Bereitgestelltes Material -
▼▼▼

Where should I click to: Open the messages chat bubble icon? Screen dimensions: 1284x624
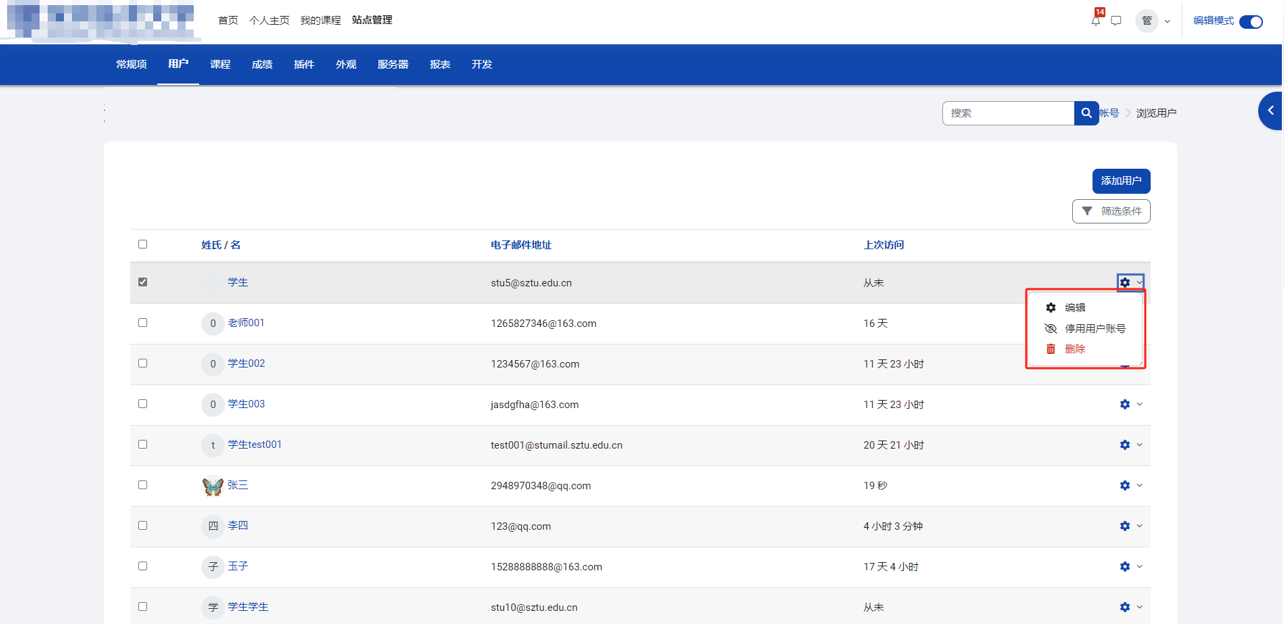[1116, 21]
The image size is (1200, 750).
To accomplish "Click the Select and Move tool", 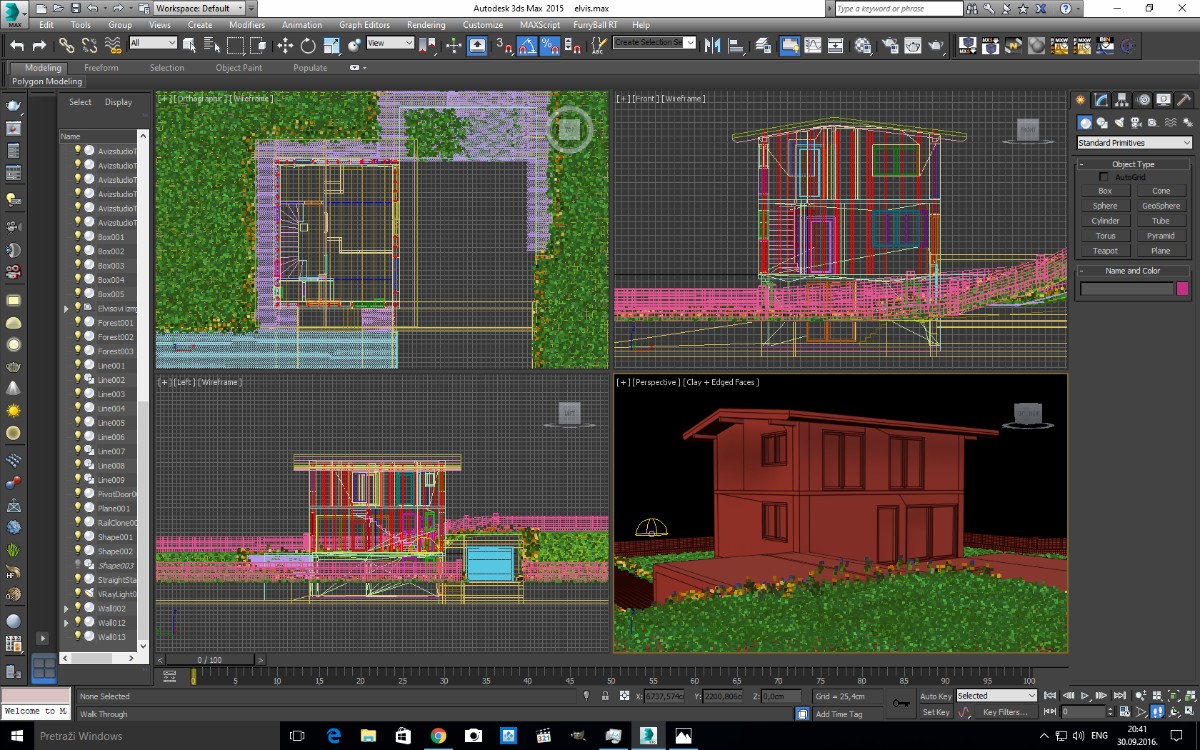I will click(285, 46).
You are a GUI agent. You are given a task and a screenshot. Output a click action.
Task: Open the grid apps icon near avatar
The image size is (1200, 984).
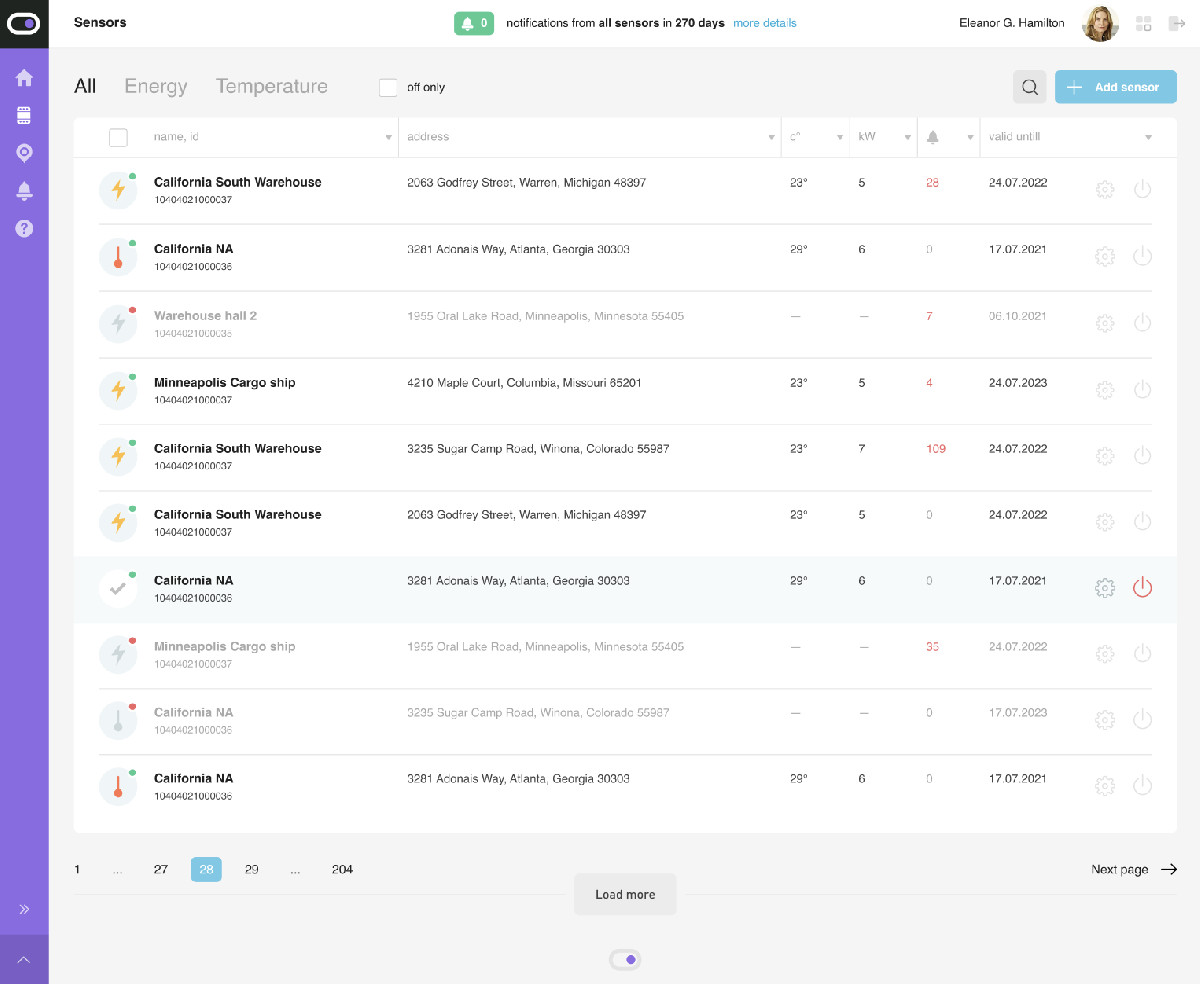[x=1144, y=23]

▲▲▲

Ziel - Schreibe die Datensätze neu, beginnend bei der Zeile mit „You are a GUI“ und bis zum Ende der Datensätze, und ersetze dabei „screenshot“ durch „Bildschirmfoto“, ohne sonst etwas zu ändern. Die Bilder gehören nicht in die Antwort.

Antwort zur Aufgabe -
You are a GUI agent. You are given a task and a Bildschirmfoto. Output a click action.
Task: Open the grid apps icon near avatar
The image size is (1200, 984).
[x=1144, y=23]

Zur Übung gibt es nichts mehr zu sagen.